En algunos, como Manacor, parece que se están tomando medidas para solventarlo en unos años, porque, con una población de más de 40.000 habitantes, hay dinero a ganar; pero en otros, como ocurre con casi todos los del Pla, no hay el más mínimo interés comercial por parte de las empresas, y los alcaldes se desesperan porque un servicio esencial como este no puede garantizarse a toda la población. Obviamente, cualquier proyecto de conducción de agua hacia el interior de la Isla excede por completo la capacidad financiera de la mayor parte de los municipios, incluso de la propia Mancomunitat del Pla.

Hace unas semanas, Ultima Hora informaba señalando aquellos municipios que proporcionan agua potable y aquellos otros que no, en todo o parte de su término. Sencelles, por ejemplo, tiene núcleos con agua apta para el consumo humano y otros en los que no.

Algaida, en cambio, engrosaba la lista de los municipios en los que sí sale agua potable por el grifo, pero su segunda población en importancia, Pina, con casi 700 habitantes censados, recibe un agua de la que se aconseja no solo no beber, sino ni siquiera cocinar, debido a la alta concentración de nitritos. El problema es general en casi toda la comarca.

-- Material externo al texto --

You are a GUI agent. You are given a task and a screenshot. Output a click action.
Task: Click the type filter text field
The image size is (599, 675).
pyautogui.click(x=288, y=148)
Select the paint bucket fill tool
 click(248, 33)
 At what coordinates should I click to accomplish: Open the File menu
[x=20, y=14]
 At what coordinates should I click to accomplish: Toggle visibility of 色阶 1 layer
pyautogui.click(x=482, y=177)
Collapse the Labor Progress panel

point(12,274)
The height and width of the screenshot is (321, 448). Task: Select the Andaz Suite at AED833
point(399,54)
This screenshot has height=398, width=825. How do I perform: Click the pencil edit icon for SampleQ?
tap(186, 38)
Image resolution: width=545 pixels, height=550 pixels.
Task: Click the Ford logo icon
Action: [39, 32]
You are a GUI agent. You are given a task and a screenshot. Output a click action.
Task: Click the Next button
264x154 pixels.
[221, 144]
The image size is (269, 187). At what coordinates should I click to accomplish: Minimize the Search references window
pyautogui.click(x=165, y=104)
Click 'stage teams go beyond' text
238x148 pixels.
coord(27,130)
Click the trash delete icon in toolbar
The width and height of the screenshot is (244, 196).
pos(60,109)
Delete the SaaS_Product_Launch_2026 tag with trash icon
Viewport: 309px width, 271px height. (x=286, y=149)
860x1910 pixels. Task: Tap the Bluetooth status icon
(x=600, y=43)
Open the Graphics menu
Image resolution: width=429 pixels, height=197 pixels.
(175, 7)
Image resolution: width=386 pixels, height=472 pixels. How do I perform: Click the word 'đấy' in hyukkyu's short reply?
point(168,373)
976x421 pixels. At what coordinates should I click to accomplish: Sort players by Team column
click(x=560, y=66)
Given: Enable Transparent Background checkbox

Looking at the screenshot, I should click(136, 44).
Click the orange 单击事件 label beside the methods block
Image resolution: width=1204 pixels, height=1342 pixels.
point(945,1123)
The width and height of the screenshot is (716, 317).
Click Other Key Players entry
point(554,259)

Me pregunto cómo un Govern supuestamente ecologista sigue tolerando que miles de mallorquines se vean obligados a consumir garrafas de agua embotellada para beber y cocinar, envases que acaban generando un enorme impacto ambiental. Quizás Miquel Mir pueda explicar por qué entre las prioridades inmediatas de su conselleria no está parar este grosero atentado contra el medio ambiente, especialmente ahora que Francina Armengol saca pecho de los presupuestos más expansivos de la historia de la CAIB.

Pero el asunto del agua no solo repercute en el ámbito medioambiental, también es una cuestión de salud pública y consumo, de manera que la consellera Patricia Gómez no puede tampoco taparse los ojos ante esta penosa situación, que se arrastra desde hace años sin que se haya avanzado un ápice.     

Quienes no pueden asumir el coste semanal del agua envasada están consumiendo un producto nocivo para su salud, incluso potencialmente cancerígeno, de manera que también en esta materia existe una brecha social. Lo chusco es que el agua se paga al mismo precio, tanto si es potable como si no, lo cual es un auténtico disparate y un agravio.

El agua no puede ser un lujo. No hablamos de su sabor o de otras características que afectan a la simple percepción del consumidor, sino de que, en pleno siglo XXI, una administración europea no pueda garantizar agua en condiciones salubres a sus ciudadanos.

Obviamente, las compañías suministradoras no son inocentes. Bien se cuidan de financiar aquellos proyectos de los que extraerán un beneficio inmediato, aparcando aquellos otros que requieren mayor inversión y menor rédito.

Pero la responsabilidad de hacer cumplir la ley es, exclusivamente, del Govern.

Si en lugar de tanta doctrina, los cargos públicos se dedicasen a resolver los problemas esenciales de la gente, otro gallo nos cantara.